CEA-608 captions in Media Source Extensions with webkitgtk
Recently, I have been working on webkitgtk support for in-band text tracks in Media Source Extensions, so far just for WebVTT in MP4. Eventually, I noticed a page that seemed to be using a CEA-608 track - most likely unintentionally, not expecting it to be handled - so I decided to take a look how that might work. Take a look at the resulting PR here: https://github.com/WebKit/WebKit/pull/47763
Now, if you’re not already familiar with subtitle and captioning formats, particularly CEA-608, you might assume they must be straightforward, compared to audio and video. After all, its just a bit of text and some timestamps, right?
However, even WebVTT as a text-based format already provides lots of un- or poorly supported features that don’t mesh well with MSE - for details on those open questions, take a look at Alicia’s session on the topic: https://github.com/w3c/breakouts-day-2025/issues/14
Quick introduction to CEA-608 #
CEA-608, also known as line 21 captions, is responsible for encoding captions as a fixed-bitrate stream of byte pairs in an analog NTSC broadcast. As the name suggests, they are transmitted during the vertical blanking period, on line 21 (and line 284, for the second field) - imagine this as the mostly blank area “above” the visible image. This provides space for up to 4 channels of captioning, plus some additional metadata about the programming, though due to the very limited bandwidth, these capabilities were rarely used to their full extent.

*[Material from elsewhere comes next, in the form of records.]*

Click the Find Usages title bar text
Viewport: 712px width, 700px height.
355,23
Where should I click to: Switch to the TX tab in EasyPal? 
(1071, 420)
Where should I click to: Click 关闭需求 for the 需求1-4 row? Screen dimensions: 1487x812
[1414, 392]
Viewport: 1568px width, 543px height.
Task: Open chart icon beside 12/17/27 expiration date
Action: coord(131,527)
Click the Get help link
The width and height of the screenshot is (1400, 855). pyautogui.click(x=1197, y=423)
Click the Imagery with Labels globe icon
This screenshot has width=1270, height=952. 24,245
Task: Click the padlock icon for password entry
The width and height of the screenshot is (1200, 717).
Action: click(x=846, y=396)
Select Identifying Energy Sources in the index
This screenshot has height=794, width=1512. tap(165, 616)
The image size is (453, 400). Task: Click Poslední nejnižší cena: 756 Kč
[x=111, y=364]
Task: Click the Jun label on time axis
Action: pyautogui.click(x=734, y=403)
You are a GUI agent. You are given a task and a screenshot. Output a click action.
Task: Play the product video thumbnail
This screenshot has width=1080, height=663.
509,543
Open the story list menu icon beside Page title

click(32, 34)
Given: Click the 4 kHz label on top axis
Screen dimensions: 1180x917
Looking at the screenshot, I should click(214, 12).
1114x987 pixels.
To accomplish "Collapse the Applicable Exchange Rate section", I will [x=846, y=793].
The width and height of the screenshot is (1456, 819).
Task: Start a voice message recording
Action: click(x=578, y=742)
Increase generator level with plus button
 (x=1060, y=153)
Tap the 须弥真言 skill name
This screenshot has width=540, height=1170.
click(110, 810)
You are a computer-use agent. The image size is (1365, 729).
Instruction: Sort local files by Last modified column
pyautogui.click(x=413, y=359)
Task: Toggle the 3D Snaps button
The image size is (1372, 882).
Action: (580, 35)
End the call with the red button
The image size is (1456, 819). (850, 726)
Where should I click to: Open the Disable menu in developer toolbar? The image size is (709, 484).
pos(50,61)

While digital broadcasts provide captioning defined by its successor standard CEA-708, this newer format still provides the option to embed 608 byte pairs. This is still quite common, and is enabled by later standards defining a digital encoding, known as Caption Distribution Packets.
These are also what enables CEA-608 tracks in MP4.
Current issues, and where to go in the future #
The main issue I’ve encountered in trying to make CEA-608 work in an MSE context lies in its origin as a fixed-bitrate stream - there is no concept of cues, no defined start or end, just one continuous stream.
As WebKit internally understands only WebVTT cues, we rely on GStreamer’s cea608tott
element
for the conversion to WebVTT. Essentially, this element needs to create cues with well-defined timestamps,
which works well enough if we have the entire stream present on disk.
However, when 608 is present as a track in an MSE stream, how do we tell if the “current” cue
is continued in the next SourceBuffer? Currently, cea608tott
will just wait for more data,
and emit another cue once it encounters a line break, or its current line buffer fills up,
but this also means the final cue will be swallowed, because there will never be “more data”
to allow for that decision.
The solution would be to always cut off cues at SourceBuffer boundaries, so cues might appear to be split awkwardly to the viewer. Overall, this conversion to VTT won’t reproduce the captions as they were intended to be viewed, at least not currently. In particular, roll-up mode can’t easily be emulated using WebVTT.
The other issue is that I’ve assumed for the current patch that CEA-608 captions will be present as a separate MP4 track, while in practice they’re usually injected into the video stream, which will be harder to handle well.
Finally, there is the risk of breaking existing websites, that might have unintentionally left CEA-608 captions in, and don’t handle a surprise duplicate text track well.
Takeaway #
While this patch only provides experimental support so far, I feel this has given me valuable insight into how inband text tracks can work with various formats aside from just WebVTT. Ironically, CEA-608 even avoids some of WebVTT’s issues - there are no gaps or overlapping cues to worry about, for example.
Either way, I’m looking forward to improving on WebVTT’s pain points, and maybe adding other formats eventually!